OBJECTIVE: Reproduce everything in the records from the line containing "Given: Click the yellow palette color block" down to the line containing "pos(761,171)", including both of those lines, without any alteration.

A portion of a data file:
⟨

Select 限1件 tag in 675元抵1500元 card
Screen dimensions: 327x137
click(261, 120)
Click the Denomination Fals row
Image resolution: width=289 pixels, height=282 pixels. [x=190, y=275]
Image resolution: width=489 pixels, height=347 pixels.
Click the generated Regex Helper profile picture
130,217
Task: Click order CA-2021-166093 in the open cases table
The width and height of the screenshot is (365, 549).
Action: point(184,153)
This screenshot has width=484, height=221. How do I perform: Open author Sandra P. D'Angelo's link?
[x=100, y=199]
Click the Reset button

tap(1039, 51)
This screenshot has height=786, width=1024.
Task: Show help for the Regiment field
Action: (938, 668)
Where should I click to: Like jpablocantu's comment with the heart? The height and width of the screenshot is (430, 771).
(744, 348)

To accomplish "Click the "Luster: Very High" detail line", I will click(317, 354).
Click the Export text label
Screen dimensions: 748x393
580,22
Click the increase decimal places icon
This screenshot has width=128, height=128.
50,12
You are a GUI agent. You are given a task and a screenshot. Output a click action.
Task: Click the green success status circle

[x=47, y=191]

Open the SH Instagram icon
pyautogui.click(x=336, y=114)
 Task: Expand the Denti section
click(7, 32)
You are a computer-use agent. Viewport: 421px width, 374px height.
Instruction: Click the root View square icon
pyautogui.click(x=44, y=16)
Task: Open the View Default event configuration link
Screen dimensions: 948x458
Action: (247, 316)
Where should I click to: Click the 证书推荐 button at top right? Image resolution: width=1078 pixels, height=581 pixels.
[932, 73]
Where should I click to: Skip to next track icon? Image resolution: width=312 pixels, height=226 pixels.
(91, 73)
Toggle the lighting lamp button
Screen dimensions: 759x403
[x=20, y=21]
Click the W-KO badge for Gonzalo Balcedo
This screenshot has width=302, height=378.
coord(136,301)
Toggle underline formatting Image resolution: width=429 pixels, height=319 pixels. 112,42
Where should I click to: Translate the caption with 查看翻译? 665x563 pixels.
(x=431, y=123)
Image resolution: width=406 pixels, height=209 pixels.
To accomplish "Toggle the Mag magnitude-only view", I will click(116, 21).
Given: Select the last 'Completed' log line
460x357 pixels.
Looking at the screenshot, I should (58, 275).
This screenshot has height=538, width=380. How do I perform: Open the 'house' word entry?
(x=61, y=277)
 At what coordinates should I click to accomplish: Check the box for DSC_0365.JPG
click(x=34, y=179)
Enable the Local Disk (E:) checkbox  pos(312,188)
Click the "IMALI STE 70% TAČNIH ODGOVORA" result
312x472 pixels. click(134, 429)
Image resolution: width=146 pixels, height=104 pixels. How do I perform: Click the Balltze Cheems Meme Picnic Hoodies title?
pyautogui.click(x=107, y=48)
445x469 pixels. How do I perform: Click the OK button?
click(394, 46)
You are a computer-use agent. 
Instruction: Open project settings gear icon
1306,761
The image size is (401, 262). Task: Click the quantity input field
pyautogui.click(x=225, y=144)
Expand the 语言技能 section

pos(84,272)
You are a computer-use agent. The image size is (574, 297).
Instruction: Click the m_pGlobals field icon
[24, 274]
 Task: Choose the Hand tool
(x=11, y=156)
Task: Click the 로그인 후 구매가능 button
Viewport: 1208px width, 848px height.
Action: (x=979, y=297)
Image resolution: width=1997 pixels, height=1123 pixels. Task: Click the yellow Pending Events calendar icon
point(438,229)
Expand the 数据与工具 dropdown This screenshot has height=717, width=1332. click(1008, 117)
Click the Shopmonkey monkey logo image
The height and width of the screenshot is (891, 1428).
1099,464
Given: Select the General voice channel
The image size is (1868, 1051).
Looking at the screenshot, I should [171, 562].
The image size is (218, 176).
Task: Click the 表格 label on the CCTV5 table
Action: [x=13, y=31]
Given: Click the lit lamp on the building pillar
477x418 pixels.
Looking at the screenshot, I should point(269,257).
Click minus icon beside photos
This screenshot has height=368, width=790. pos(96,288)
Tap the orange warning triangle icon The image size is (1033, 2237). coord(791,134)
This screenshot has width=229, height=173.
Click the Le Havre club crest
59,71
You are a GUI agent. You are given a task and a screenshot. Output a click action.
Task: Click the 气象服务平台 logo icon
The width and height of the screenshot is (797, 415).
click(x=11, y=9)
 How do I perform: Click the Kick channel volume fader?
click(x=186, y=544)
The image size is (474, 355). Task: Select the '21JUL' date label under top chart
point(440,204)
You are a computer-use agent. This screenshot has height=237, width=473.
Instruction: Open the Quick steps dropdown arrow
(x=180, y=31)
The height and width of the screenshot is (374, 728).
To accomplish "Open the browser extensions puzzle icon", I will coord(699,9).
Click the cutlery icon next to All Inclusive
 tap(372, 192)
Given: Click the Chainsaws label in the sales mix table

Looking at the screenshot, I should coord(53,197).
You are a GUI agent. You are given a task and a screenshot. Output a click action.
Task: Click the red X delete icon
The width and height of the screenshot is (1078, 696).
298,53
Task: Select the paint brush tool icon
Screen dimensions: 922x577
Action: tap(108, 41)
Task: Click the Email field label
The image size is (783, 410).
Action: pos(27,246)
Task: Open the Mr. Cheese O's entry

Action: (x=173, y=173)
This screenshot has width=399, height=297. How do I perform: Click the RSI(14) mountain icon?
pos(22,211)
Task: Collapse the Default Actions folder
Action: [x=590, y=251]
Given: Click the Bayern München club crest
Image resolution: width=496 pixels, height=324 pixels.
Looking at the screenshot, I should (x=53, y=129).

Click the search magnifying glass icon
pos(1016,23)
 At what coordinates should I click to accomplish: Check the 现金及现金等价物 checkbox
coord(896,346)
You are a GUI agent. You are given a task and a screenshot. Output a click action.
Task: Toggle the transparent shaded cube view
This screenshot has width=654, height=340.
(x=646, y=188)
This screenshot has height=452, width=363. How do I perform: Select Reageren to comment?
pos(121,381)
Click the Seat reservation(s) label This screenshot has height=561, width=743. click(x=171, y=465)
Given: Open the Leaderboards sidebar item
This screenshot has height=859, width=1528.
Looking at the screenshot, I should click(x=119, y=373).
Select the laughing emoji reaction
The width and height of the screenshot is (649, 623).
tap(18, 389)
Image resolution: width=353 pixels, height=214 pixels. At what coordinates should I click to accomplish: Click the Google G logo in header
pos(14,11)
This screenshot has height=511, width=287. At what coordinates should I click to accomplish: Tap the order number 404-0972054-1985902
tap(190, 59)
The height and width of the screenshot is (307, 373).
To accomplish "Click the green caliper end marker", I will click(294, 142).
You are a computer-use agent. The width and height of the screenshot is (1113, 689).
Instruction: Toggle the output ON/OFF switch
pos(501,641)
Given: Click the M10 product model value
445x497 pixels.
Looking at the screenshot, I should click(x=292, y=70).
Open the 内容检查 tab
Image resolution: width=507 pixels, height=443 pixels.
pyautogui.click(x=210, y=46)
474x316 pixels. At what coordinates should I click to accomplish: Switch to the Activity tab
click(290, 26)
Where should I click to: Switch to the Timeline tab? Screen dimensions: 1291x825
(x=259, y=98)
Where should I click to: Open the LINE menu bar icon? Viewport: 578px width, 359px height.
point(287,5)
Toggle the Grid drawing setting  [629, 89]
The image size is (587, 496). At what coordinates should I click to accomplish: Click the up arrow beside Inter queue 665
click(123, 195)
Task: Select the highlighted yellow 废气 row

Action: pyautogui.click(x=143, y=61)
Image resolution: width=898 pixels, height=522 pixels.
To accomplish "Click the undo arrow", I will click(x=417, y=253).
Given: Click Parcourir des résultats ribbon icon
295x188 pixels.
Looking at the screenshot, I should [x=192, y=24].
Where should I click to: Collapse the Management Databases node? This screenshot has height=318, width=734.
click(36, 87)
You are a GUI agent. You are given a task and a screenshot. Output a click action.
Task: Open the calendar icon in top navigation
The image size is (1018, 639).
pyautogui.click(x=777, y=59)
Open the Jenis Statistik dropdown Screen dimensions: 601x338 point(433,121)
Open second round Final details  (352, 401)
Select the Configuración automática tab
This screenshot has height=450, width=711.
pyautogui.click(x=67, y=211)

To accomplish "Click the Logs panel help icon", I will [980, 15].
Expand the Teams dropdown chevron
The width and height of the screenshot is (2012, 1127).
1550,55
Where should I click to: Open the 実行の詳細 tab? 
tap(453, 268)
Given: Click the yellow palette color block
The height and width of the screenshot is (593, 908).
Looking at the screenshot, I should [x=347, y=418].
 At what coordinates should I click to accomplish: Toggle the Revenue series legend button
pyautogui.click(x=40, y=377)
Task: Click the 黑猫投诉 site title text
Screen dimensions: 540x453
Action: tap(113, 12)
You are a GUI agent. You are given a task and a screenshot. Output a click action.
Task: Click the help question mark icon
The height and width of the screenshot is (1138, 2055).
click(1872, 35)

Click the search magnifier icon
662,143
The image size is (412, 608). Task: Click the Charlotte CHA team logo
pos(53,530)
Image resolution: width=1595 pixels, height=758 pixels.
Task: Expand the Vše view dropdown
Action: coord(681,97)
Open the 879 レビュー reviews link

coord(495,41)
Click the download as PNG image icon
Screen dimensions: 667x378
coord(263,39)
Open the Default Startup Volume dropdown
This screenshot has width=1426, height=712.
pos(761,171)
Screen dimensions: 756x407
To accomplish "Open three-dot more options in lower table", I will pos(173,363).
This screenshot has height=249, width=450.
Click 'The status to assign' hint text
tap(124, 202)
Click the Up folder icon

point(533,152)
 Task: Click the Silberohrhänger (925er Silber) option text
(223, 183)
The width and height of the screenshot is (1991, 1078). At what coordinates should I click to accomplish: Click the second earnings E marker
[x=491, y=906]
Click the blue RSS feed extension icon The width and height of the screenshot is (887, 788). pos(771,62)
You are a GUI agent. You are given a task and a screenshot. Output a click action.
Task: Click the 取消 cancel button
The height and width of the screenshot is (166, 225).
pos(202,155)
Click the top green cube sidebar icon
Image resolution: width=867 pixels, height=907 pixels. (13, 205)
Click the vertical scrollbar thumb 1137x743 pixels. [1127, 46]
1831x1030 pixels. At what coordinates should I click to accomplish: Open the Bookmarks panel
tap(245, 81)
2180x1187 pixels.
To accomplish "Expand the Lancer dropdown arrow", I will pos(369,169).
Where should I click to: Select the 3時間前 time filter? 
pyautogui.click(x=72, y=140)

⟩

RESULT FOR THIS EXERCISE:
Given: Click the yellow palette color block
The height and width of the screenshot is (593, 908).
Looking at the screenshot, I should [x=347, y=418].
 At what coordinates should I click to accomplish: Toggle the Revenue series legend button
pyautogui.click(x=40, y=377)
Task: Click the 黑猫投诉 site title text
Screen dimensions: 540x453
Action: tap(113, 12)
You are a GUI agent. You are given a task and a screenshot. Output a click action.
Task: Click the help question mark icon
The height and width of the screenshot is (1138, 2055).
click(1872, 35)

Click the search magnifier icon
662,143
The image size is (412, 608). Task: Click the Charlotte CHA team logo
pos(53,530)
Image resolution: width=1595 pixels, height=758 pixels.
Task: Expand the Vše view dropdown
Action: coord(681,97)
Open the 879 レビュー reviews link

coord(495,41)
Click the download as PNG image icon
Screen dimensions: 667x378
coord(263,39)
Open the Default Startup Volume dropdown
This screenshot has width=1426, height=712.
pos(761,171)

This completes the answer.